Today I'm flying from Munich to Toulouse to continue teaching my Masterclass and I know it's Saturday and I don't normally post on the weekend, but this is not normal.  I don't intend to make a habit of it.

 Last night my wonderful hosts, Jan and Tina, took me to a perfect Bavarian eatery in the center of Munich.  As we walked back to the car, we were noticing the high end brand stores that permeate every wealthy urban center in the world.  Watches, women's apparel and accessories, clothing.  Who needs a $100,000 watch?  Who needs a $100,000 handbag?

 It struck me, like it has whenever I get into these situations, that no problem in the world exists that is too expensive to fix.  The worldwide obsession with luxury, with expensive living, expensive things, is truly remarkable.  Enough money exists to fix soil, water, air and any other ecological malady you can imagine.  It's just not used for those things; it's used to further the Conquistador mentality.

 I do not believe in coercive redistribution of wealth because that has never worked anytime in history.  Socialism makes lots of wealthy people--the ones who are deciding the rules for everyone else.  But somehow, some way, people of wealth need to appreciate value from healing things. 

 Slow Money is one attempt.  But it's pennies.  I've said that if everyone spent like me, there would be no breakfast cereal aisle at the supermarket.  I thought that was revolutionary.  But what if there were no Rolex watches?  Rolls Royce automobiles?  Kardashians?  Would we be better of if those were gone in exchange for eliminating deserts?  Would that be a fair trade?

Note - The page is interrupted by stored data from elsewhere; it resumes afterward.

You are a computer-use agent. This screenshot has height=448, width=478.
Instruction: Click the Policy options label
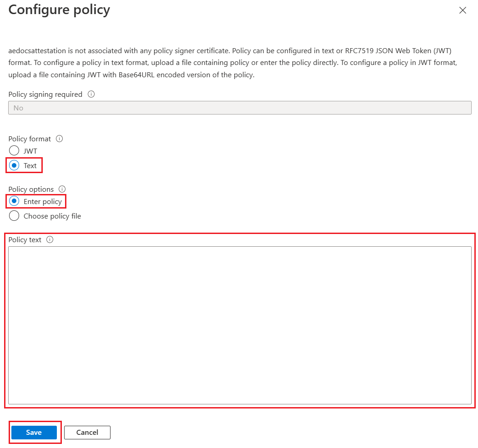coord(31,189)
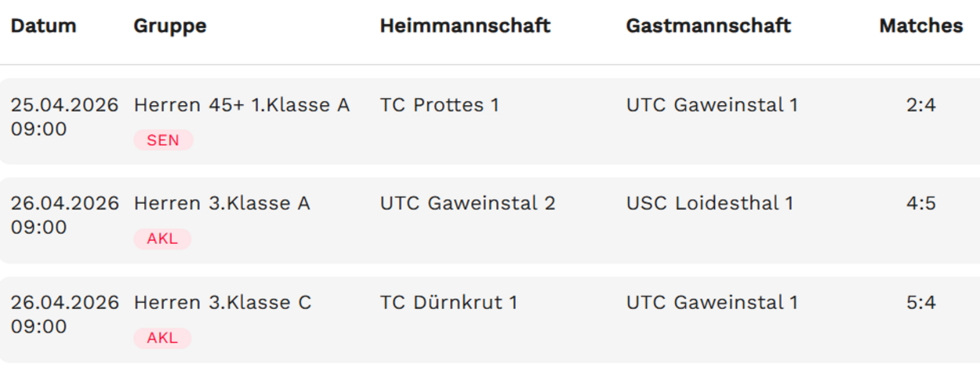Click the Gastmannschaft column header
The image size is (980, 371).
point(708,26)
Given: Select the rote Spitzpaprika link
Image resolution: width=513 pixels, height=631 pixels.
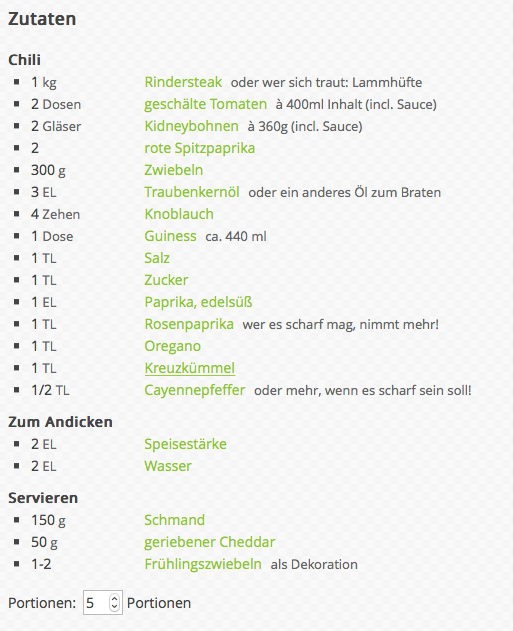Looking at the screenshot, I should pyautogui.click(x=200, y=148).
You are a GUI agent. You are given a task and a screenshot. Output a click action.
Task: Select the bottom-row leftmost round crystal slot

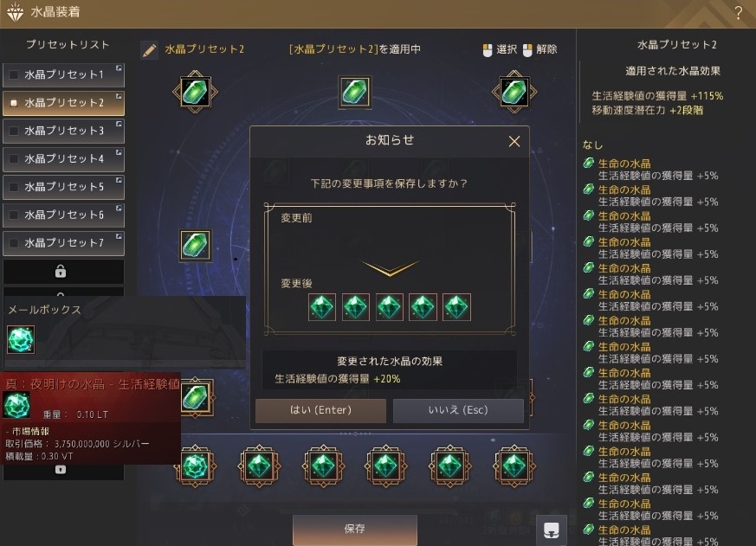[195, 466]
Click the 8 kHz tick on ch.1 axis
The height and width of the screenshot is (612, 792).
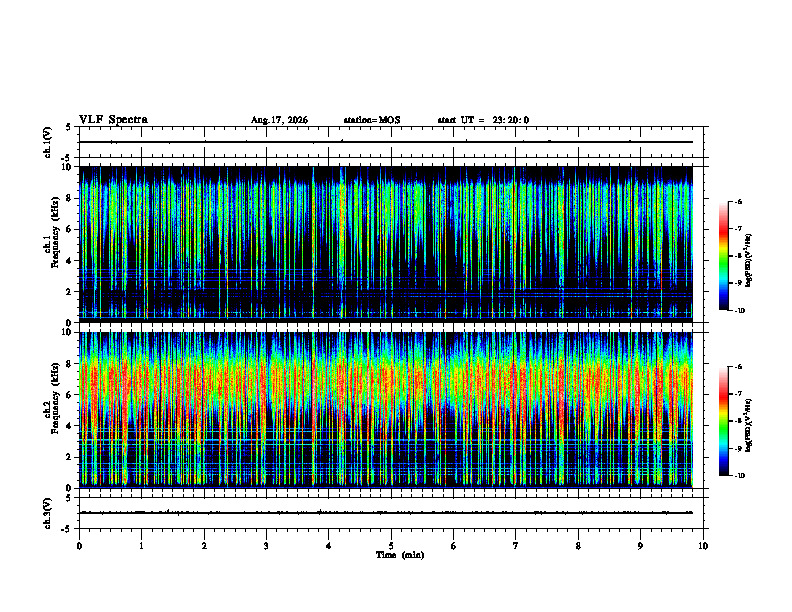70,198
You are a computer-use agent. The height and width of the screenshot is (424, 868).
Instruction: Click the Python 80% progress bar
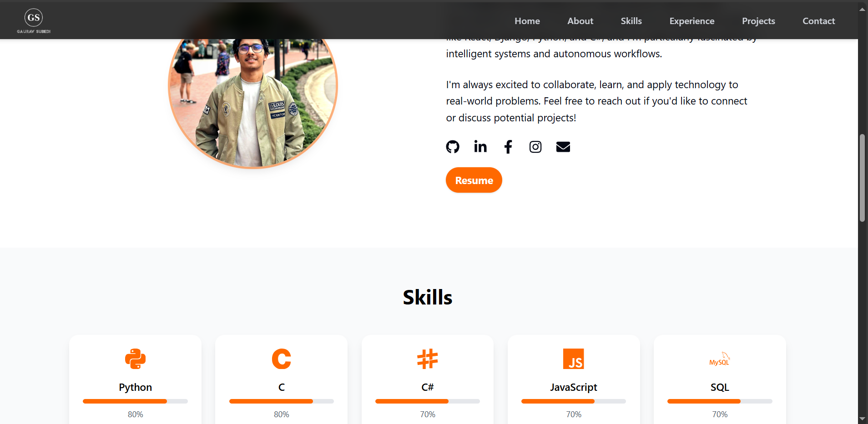[135, 401]
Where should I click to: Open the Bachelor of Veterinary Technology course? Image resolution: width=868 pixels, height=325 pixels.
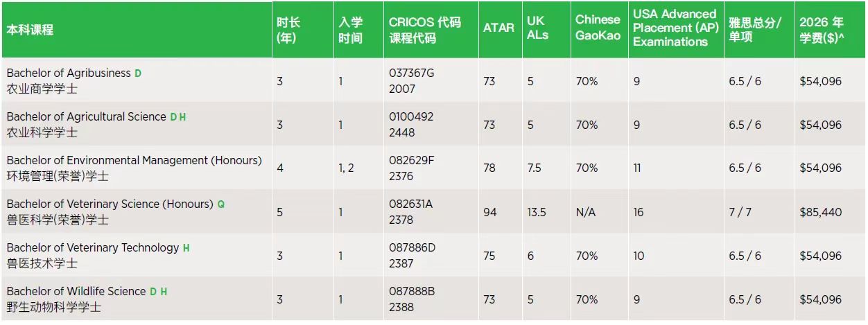click(x=93, y=248)
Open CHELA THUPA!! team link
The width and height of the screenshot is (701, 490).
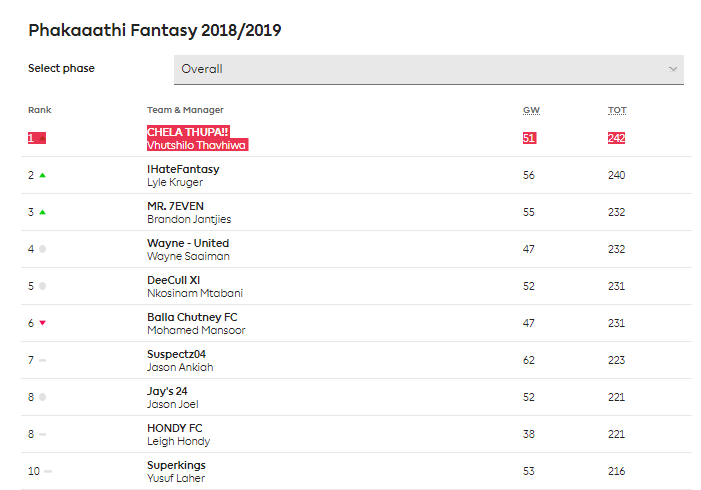click(190, 131)
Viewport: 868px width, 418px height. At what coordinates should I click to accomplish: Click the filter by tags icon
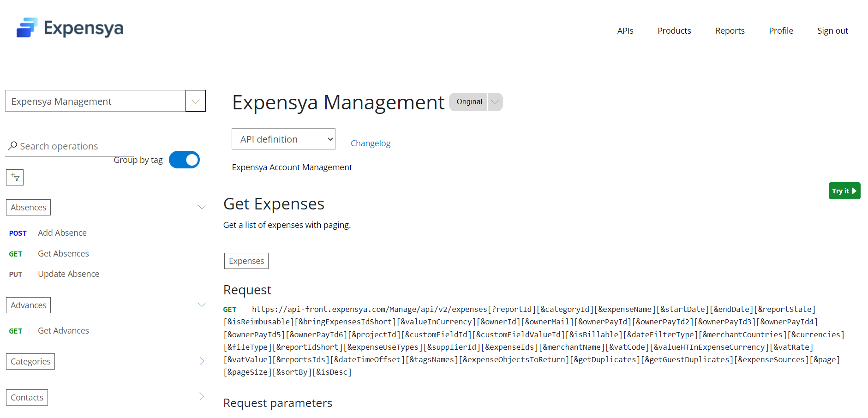point(15,177)
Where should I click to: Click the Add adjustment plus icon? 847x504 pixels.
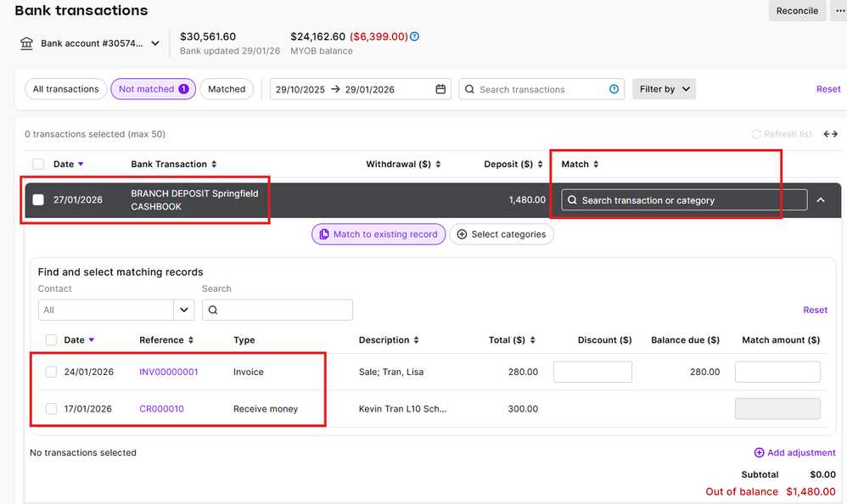(759, 452)
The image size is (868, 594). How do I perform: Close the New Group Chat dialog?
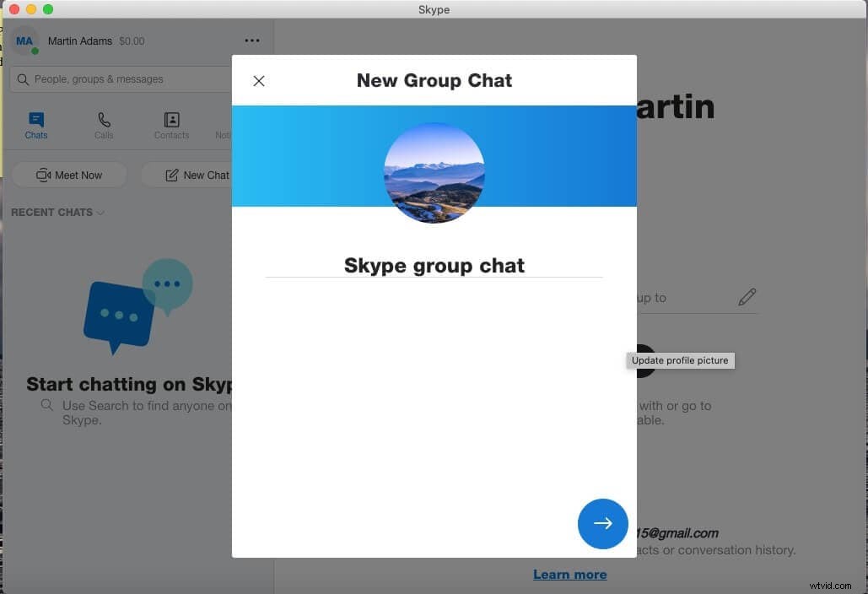(x=259, y=80)
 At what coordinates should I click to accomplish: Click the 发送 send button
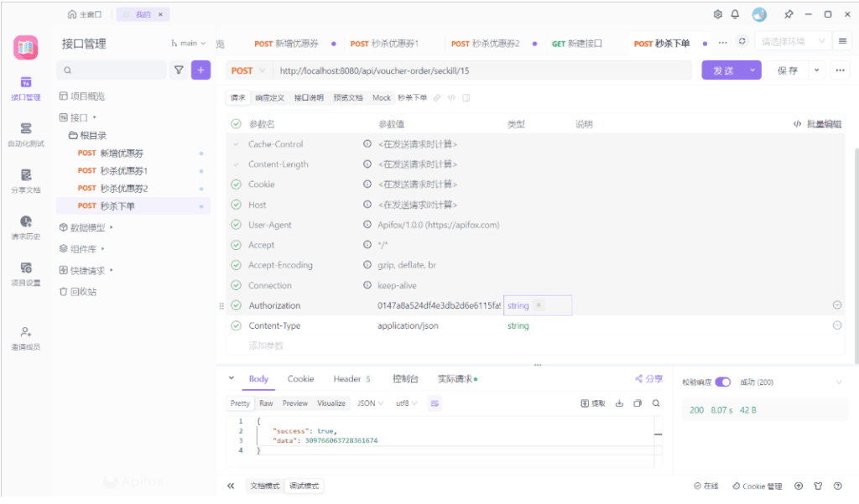point(723,71)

 When I think about how our family started and how we still live, it's hard not to view this obsession with "stuff" as obscene.  I drive a little Ford Ranger worth about $1,500.  In fact, at the airport I park it for a week and leave the keys in it.  That way I never have to take the keys with me and risk losing them on a trip.  I've never driven a vehicle to the airport that any respectable thief would steal.  Teresa's car is worth $2,000 and has 220,000 miles on it.  I'm not holy, but I do think if more people lived like this, we'd be able to invest in real creation healing.  That's one step beyond stewardship.

 And by the way, poor people waste as much money as the wealthy.  This is not a class thing; it's a human condition and awareness thing.

 If you had a billion dollars to spend, where would you spend it?